|
Volume Shadowing for OpenVMS
Chapter 9 Performance Information for Volume Shadowing
Volume Shadowing for OpenVMS is designed primarily to be a data
availability product and not a performance product. Recognizing that
the topics of performance and data availability cannot be completely
separated from each other, this chapter discusses the performance
effects that can result on systems using Volume Shadowing for OpenVMS.
Several factors affect the performance of a shadow set, including the
following:
- I/O access path (local versus remote)
- Size of I/O requests
- Data access patterns (random or sequential)
- Read-to-write ratio
- Shadow set configuration
- State of a shadow set (steady or transient)
- Whether or not you use the shadowing copy and merge performance
assists (see Section 9.2.2)
- Whether or not you use the minicopy operation (see Chapter 7)
- Other work load on the system utilizing common resources (CPUs,
disks, controllers, interconnects)
- Striping (RAID) implementation
The following sections examine how the state of a shadow set and its
configuration can affect resource utilization and performance. Some
guidelines for controlling the use of system resources are also
provided in Section 9.3. Because there is no significant difference
in the performance of a nonshadowed disk and a one-member shadow set,
all discussions that follow apply to multiple-member shadow sets.
9.1 Performance During Steady State
A shadow set is in a steady state when all of its members are
consistent and no copy operation or merge operation is in progress.

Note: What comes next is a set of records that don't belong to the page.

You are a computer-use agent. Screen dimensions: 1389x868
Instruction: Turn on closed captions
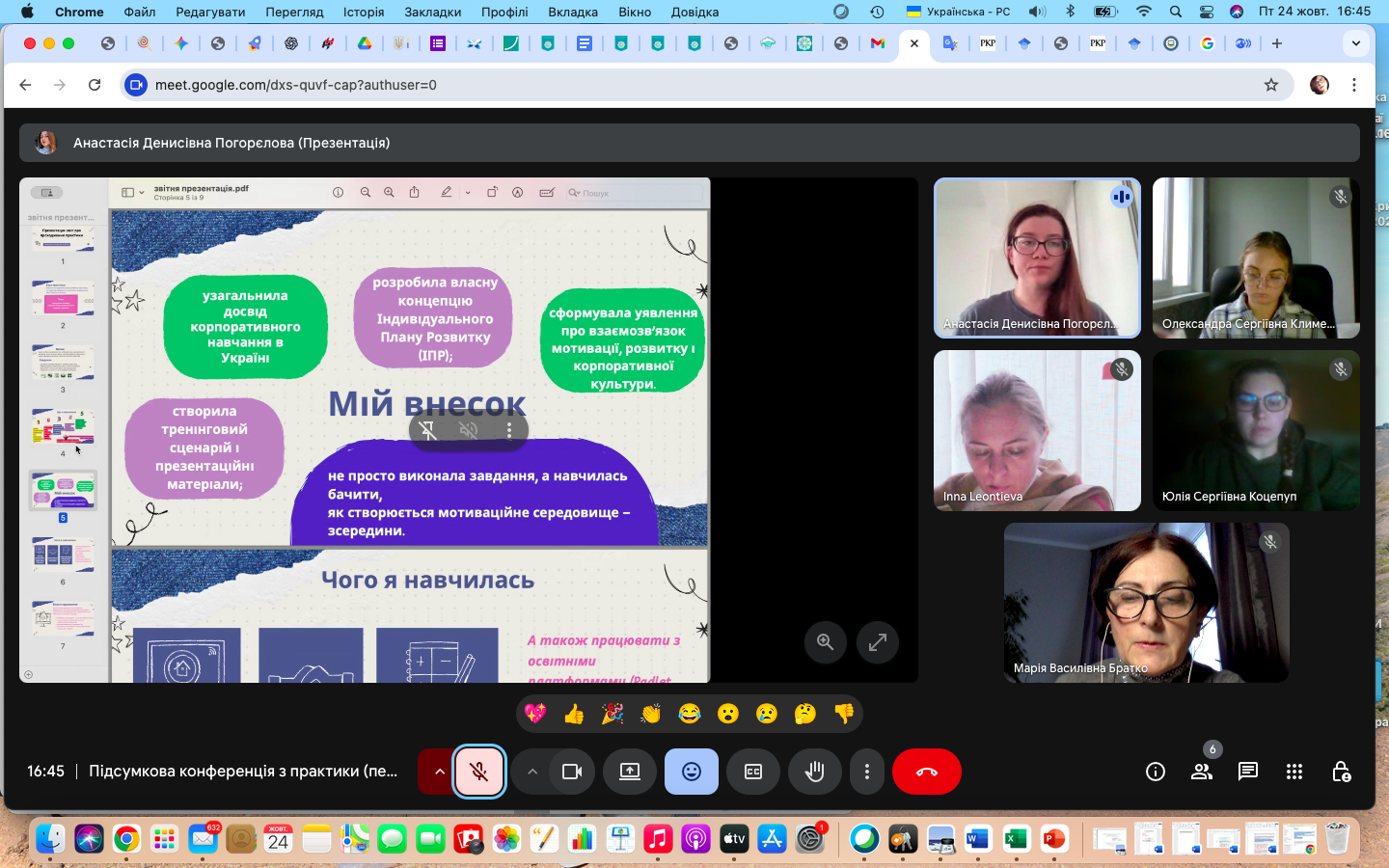click(753, 772)
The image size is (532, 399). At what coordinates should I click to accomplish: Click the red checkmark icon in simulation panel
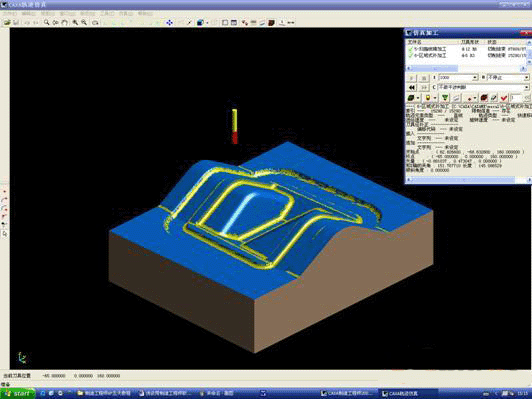point(504,98)
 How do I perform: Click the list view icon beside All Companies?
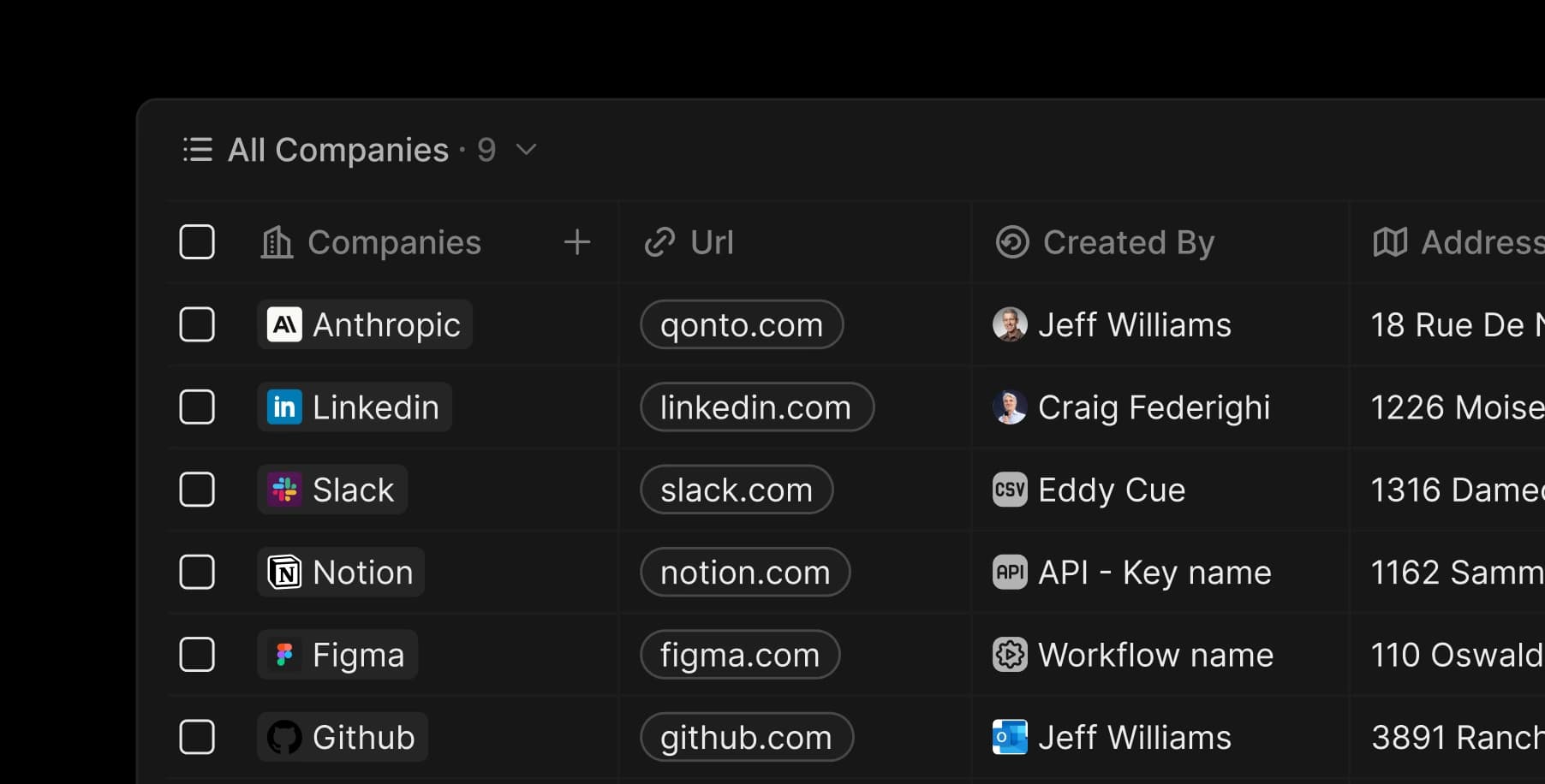tap(197, 150)
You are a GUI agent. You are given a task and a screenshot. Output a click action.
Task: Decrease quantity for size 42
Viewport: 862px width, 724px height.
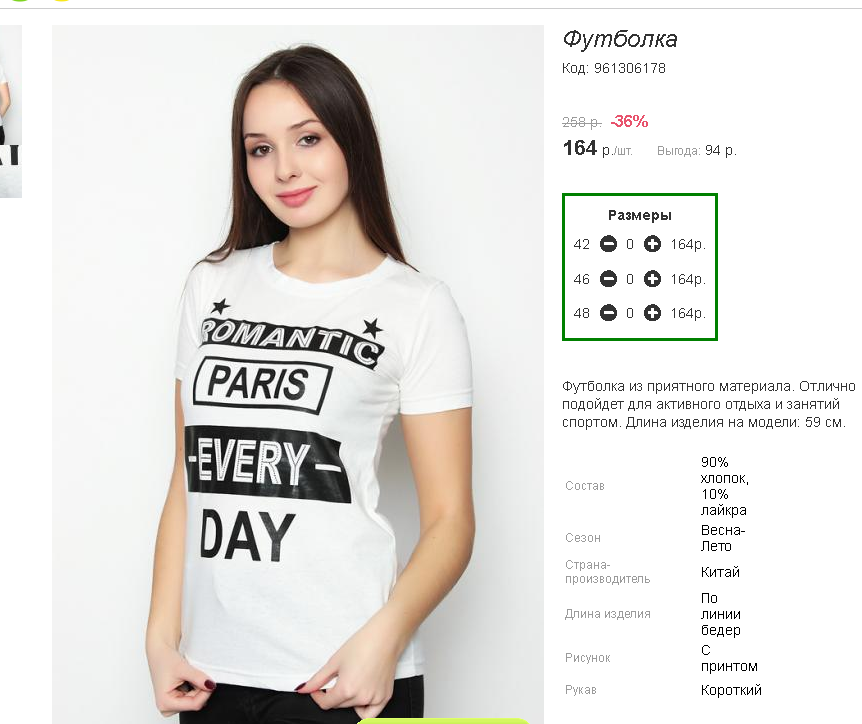click(x=608, y=244)
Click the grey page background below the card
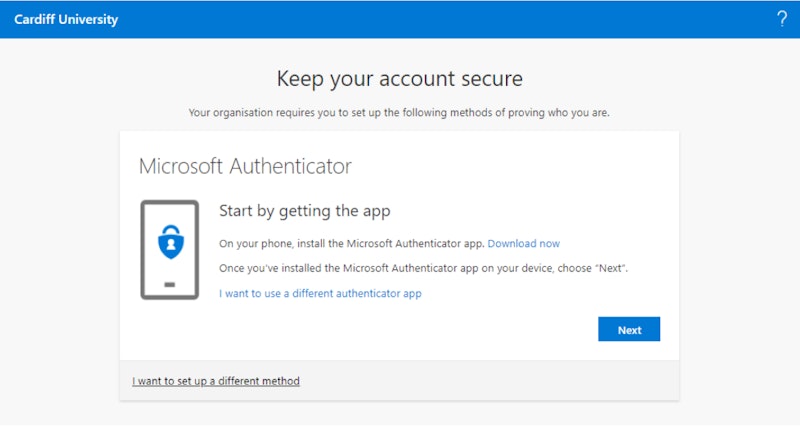Image resolution: width=800 pixels, height=429 pixels. (x=400, y=415)
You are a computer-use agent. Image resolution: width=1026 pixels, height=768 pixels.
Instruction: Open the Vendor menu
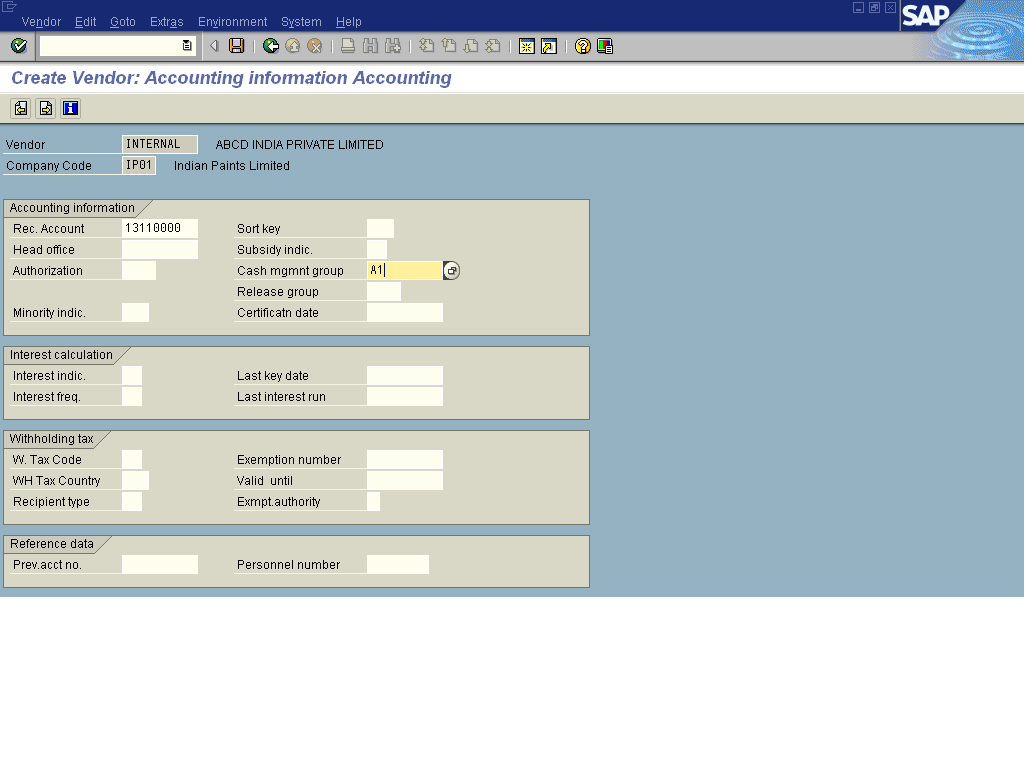41,22
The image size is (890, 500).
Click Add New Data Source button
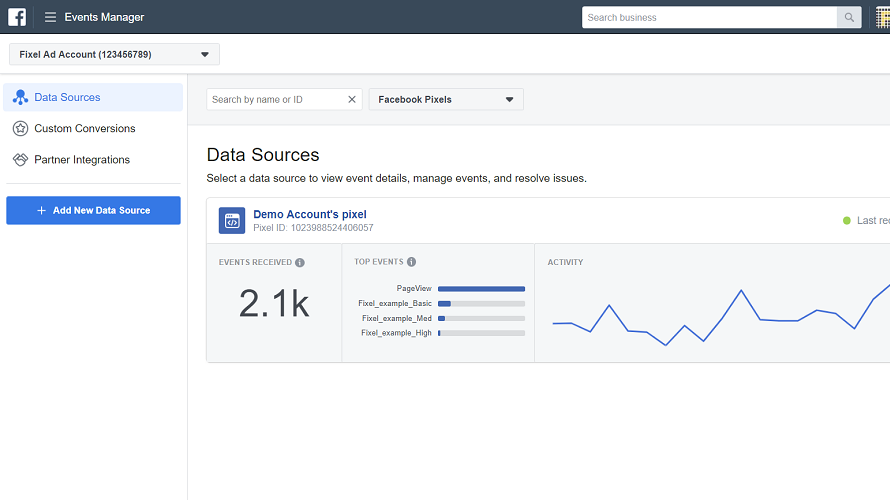(93, 211)
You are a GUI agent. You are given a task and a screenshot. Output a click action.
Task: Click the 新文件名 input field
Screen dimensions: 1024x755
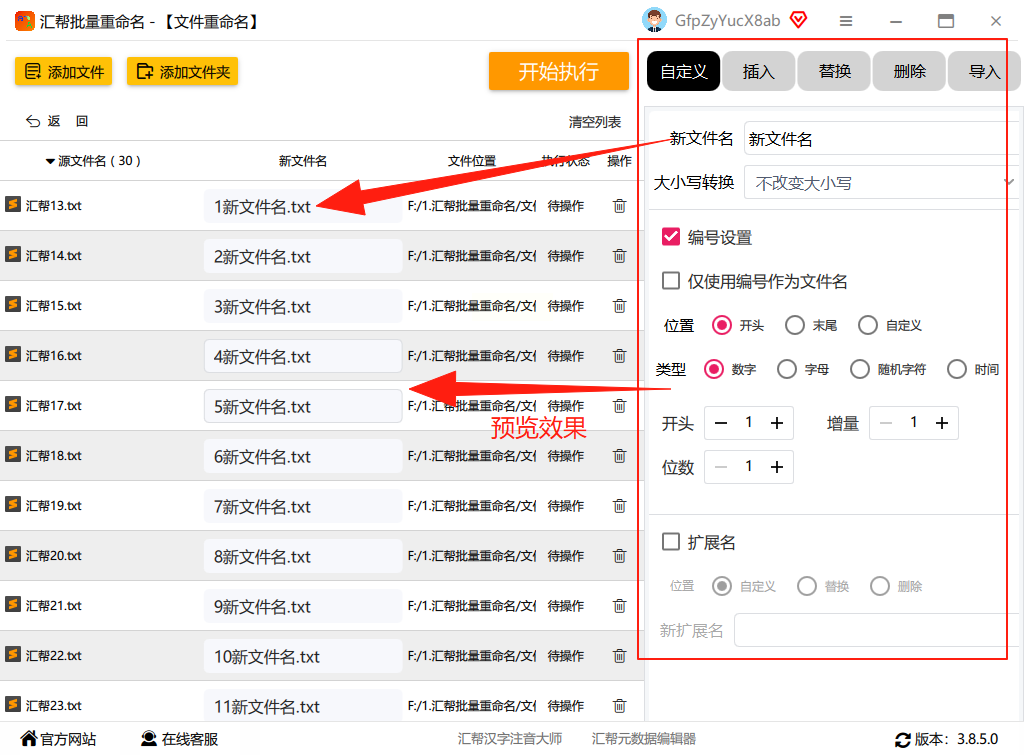(876, 138)
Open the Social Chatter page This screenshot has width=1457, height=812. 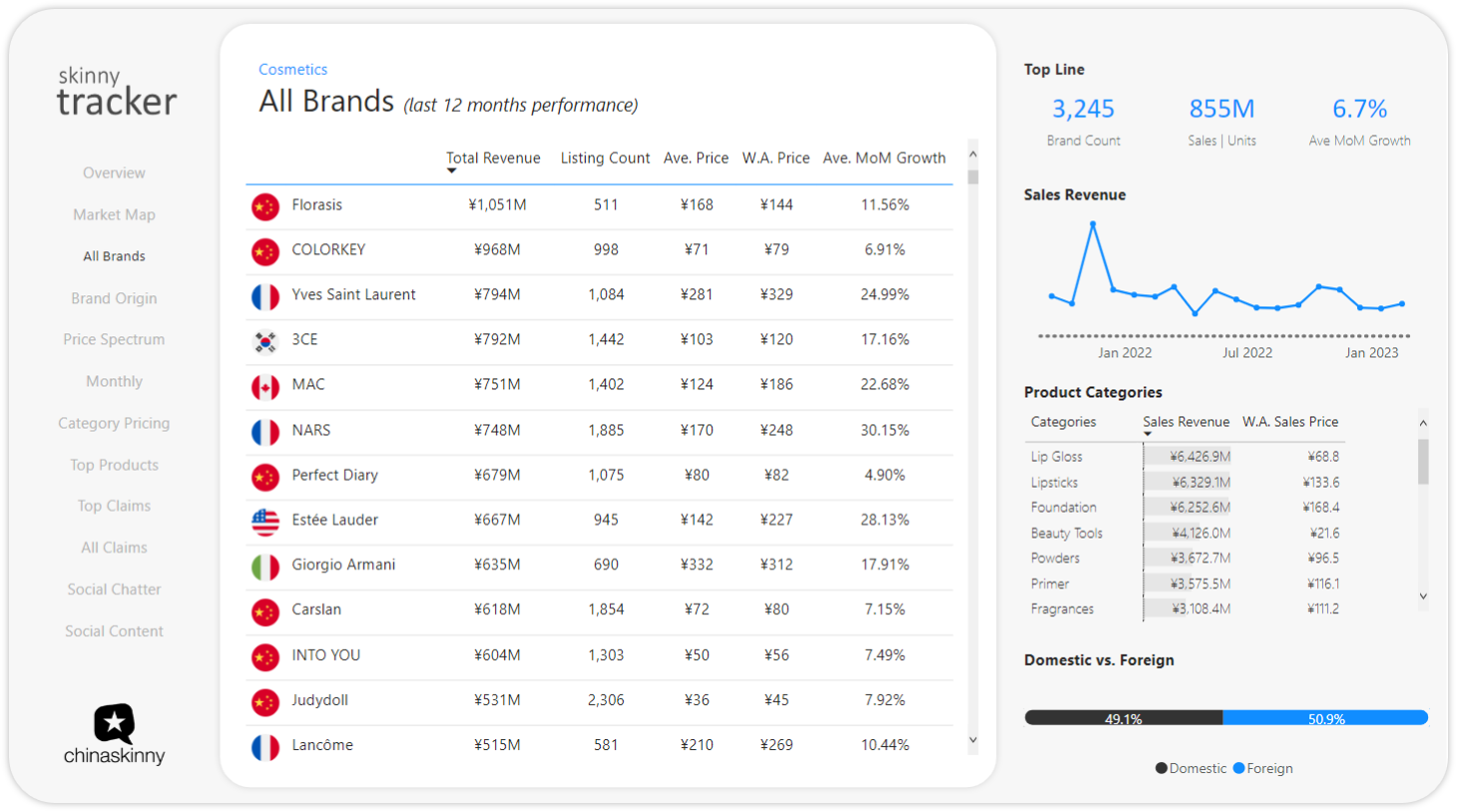114,590
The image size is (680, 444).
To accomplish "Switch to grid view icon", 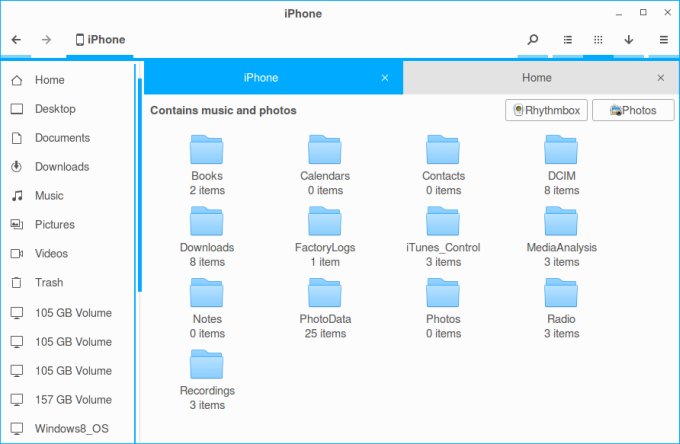I will tap(598, 40).
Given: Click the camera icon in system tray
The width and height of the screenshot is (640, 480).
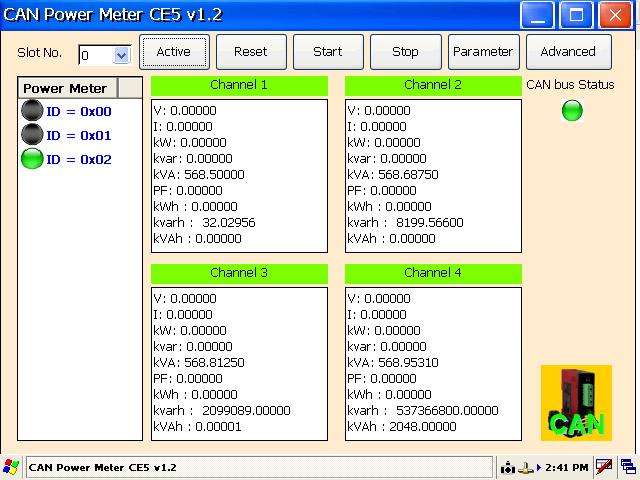Looking at the screenshot, I should (x=508, y=467).
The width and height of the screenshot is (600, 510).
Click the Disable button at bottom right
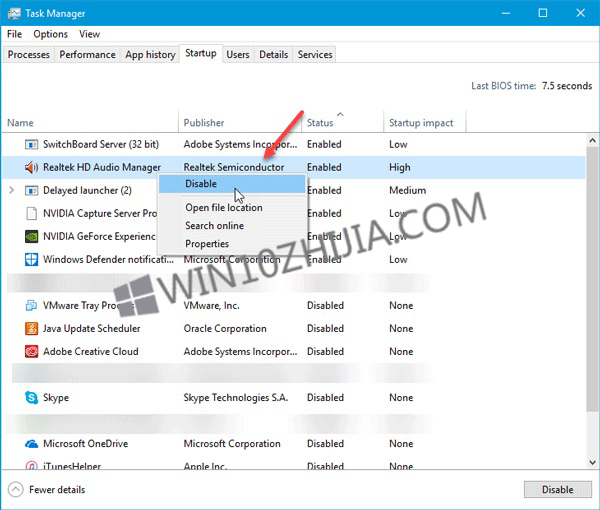pyautogui.click(x=558, y=490)
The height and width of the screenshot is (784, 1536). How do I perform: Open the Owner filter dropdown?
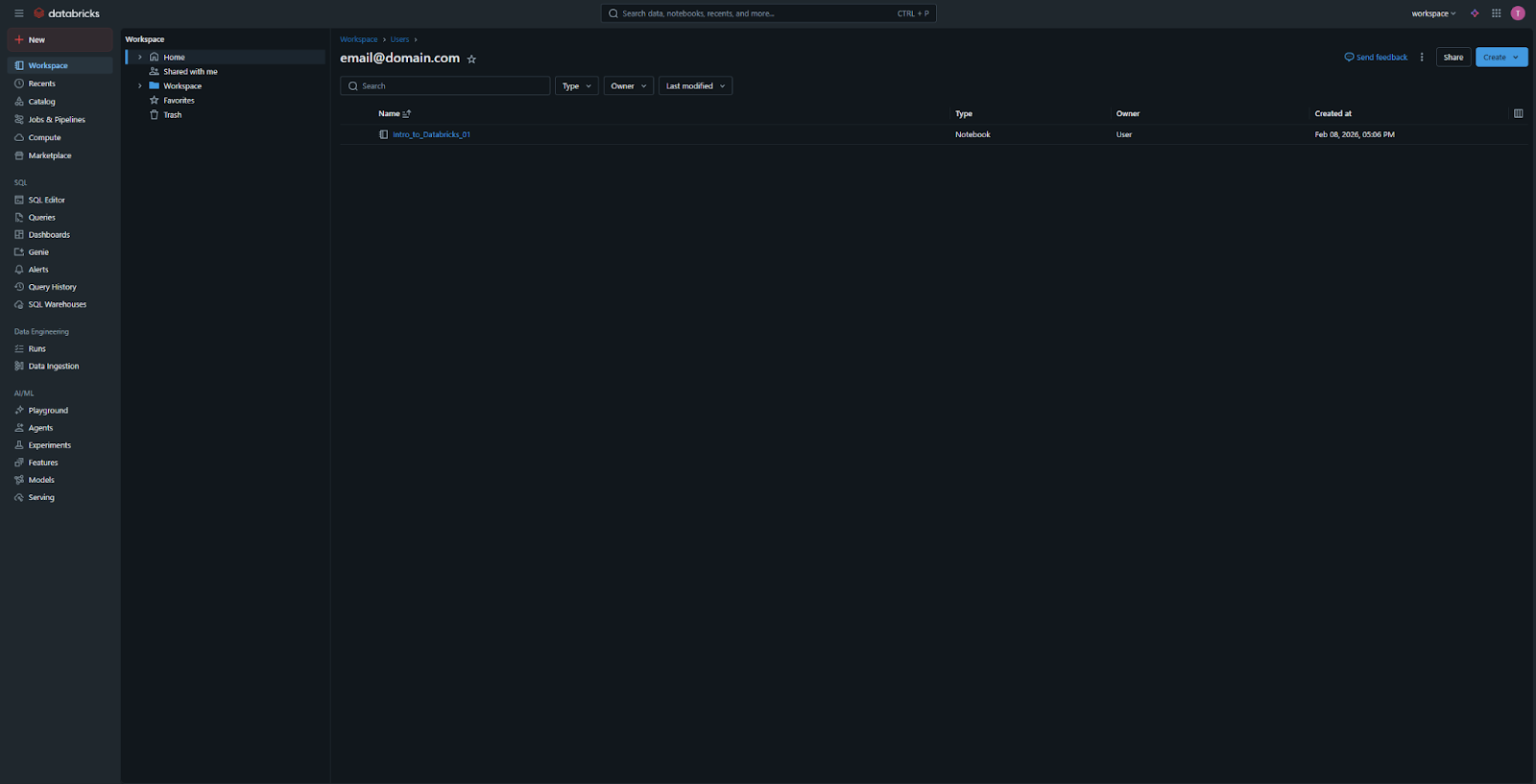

Overall, the performance of a shadow set in a steady state compares
favorably with that of a nonshadowed disk. Read and write I/O requests
processed by a shadow set utilize a very small amount of extra CPU
processing time as compared with a nonshadowed disk. A shadow set often
can process read requests more efficiently than can a nonshadowed disk
because it can use the additional devices to respond to multiple read
requests simultaneously.
For a shadow set in a steady state, the shadowing software handles read
and write operations in the following manner:
- Write I/O requests are issued concurrently to all members of the
shadow set. Because each member must be updated before the I/O request
is considered complete, the overall completion time for a write
operation is determined by the member unit with the longest access time
from the node issuing the write request. Depending on how the shadow
set is configured and the access paths to the individual member units,
you might observe a slight increase in the time it takes to complete
write I/O requests. The steady state performance is generally better to
a member that is locally connected because the access path is shorter
and more direct than the access path to a served member. For example,
you might notice degraded write performance on shadow sets that include
some members that are accessed through an MSCP server across a network
link, where each member is locally connected to a separate node.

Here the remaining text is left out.